I have two questions:
(1) Does a homeomorphism on $\bar{\mathbb{R}}:=\mathbb{R}\cup\{\pm\infty\}$ have zero topological entropy?
(2) Does a homeomorphism on $\bar{\mathbb{Z}}:=\mathbb{Z}\cup\{\pm\infty\}$ have zero topological entropy?
Unfortunately, I have no idea how to answer this.
Edit
For my first question, my naive answer would be yes by using that $\bar{\mathbb{R}}\cong [0,1]$:
Let $f\colon\bar{\mathbb{R}}\to\bar{\mathbb{R}}$ be a homeomorphism. Since we have a homeomorphism $\varphi\colon \bar{\mathbb{R}}\to [0,1]$, we should be able to define $$ g\colon [0,1]\to [0,1] $$ by $$ g=\varphi\circ f\circ\varphi^{-1} $$ which is a homeomorphism on $[0,1]$ and therefore has zero topological entropy, $h([0,1],g)=0$. Since $\varphi\circ f=g\circ\varphi$ and $\varphi$ is continuous and bijective, this should imply $$ h(\bar{\mathbb{R}},f)=h([0,1],g)=0. $$
Your proof for (1) is correct, assuming two facts (of course): homeomorphisms of $[0,1]$ have zero entropy; and entropy is invariant under topological conjugation.
To prove (2) you need to analyze the homeomorphism $f : \overline{\mathbb{Z}} \to \overline{\mathbb{Z}}$, in particular you need to list certain properties of its invariant sets. First, the set $\{-\infty,+\infty\}$ is invariant by $f$ (because those are the only two non-isolated points of $\overline{\mathbb{Z}}$).
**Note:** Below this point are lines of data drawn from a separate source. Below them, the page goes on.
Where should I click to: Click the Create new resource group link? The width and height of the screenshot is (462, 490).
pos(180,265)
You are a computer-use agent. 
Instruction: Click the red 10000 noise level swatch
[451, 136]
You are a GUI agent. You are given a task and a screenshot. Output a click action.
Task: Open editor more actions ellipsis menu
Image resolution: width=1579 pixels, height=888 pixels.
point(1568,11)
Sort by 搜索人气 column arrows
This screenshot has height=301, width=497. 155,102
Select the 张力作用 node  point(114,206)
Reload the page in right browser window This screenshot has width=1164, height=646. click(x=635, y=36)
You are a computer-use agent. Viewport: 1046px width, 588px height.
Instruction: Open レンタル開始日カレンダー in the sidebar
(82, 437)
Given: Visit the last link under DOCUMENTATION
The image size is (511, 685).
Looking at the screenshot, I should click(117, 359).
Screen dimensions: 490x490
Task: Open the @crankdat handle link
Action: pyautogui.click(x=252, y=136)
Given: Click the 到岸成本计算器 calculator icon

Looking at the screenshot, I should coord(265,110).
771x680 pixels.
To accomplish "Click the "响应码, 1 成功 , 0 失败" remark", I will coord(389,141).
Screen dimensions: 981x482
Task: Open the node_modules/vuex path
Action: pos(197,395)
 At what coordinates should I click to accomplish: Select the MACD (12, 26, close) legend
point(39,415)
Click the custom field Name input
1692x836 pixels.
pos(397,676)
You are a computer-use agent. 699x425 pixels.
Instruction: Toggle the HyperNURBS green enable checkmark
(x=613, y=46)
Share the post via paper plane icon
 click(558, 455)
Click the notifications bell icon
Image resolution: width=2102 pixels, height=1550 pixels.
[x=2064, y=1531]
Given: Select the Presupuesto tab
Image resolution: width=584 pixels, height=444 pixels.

Second, every invariant subset of the restricted homeomorphism $f | \mathbb{Z}$ is an open subset of $\overline{\mathbb{Z}}$ (because every point of $\mathbb{Z}$ is an isolated point of $\overline{\mathbb{Z}}$); it follows that $\mathbb{Z}$ is partitioned into its minimal $f$-invariant subsets, each of which is an orbit of $f$, and each of which is open in $\overline{\mathbb{Z}}$. Finally, the orbits of $f | \mathbb{Z}$ come in one of two types: finite periodic orbits; and infinite orbits on which the restriction is topologically conjugate to the shift map $n \mapsto n+1$ on the whole of $\mathbb{Z}$. Once you have these properties, it should be pretty easy to prove that the entropy equals zero.